To apply this method, we can look at the graph for Punch-Drunk Love, which plots median hue on the x-axis, and median saturation on the y-axis:

The majority of the frames taken from the film are in the bottom right section of the graph, indicating that much of the film uses cool-toned, desaturated lighting. Barry’s office is his safe space, but it is bathed in uncomfortable fluorescent light. It’s lonely, devoid of the vibrancy and color that comes with human connection; this reflects the lonely state that Barry finds himself in at the beginning of the film. The graph displays the heavy emphasis that the film places on that loneliness, along with Barry’s journey towards breaking free from it, allowing us to center that loneliness within our analysis, if we were to interrogate further. It illuminates the emphasis placed on certain hues, and the saturation of those hues, indicating what the filmmaker trying their hardest to communicate via the film. In the case of Punch-Drunk Love, we can see just how much the film centers around Barry’s loneliness and his quest for human connection.

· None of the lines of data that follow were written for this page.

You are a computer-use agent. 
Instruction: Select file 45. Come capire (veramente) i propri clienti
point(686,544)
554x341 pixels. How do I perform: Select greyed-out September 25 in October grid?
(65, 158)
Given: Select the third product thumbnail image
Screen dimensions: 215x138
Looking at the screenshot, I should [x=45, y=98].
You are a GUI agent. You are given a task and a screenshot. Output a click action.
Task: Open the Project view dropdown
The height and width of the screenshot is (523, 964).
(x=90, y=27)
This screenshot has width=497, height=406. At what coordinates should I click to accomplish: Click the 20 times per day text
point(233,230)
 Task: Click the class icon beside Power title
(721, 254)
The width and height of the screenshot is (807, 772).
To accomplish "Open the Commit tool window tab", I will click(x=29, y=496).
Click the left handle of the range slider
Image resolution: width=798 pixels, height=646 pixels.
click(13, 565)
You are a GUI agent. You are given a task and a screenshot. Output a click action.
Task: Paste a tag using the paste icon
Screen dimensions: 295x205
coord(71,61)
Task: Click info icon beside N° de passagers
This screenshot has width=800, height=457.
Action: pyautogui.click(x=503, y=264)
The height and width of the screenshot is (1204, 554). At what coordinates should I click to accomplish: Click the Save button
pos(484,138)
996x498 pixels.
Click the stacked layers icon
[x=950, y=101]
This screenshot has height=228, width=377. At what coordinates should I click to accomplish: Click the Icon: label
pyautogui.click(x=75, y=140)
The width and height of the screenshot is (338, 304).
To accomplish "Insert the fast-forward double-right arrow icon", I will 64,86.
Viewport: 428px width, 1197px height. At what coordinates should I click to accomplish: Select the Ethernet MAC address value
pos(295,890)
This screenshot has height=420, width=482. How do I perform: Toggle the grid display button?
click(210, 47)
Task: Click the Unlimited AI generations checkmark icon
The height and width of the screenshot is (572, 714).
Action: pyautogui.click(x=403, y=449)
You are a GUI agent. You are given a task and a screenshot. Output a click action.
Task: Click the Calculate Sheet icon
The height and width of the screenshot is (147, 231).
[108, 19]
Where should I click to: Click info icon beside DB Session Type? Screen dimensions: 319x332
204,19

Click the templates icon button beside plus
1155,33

Similarly to Punch-Drunk Love, Phantom Thread applies color to its central characters. Reynolds and Cyril, as members of the House of Woodcock, are commonly dressed in darker colors and cooler tones; cool tones seem to embody the house itself. Alma, on the other hand, is frequently dressed in warm shades of red and burgundy, symbolizing how her presence alone disrupts the House of Woodcock and Reynolds’s way of life. Interestingly, in graphing the median hue and median saturation of the stills gathered from Phantom Thread, these points become clear:

According to this graph, the slices from the film can pretty neatly be categorized as either red or blue, highlighting the tension in the dynamics between Alma and the other characters throughout the film.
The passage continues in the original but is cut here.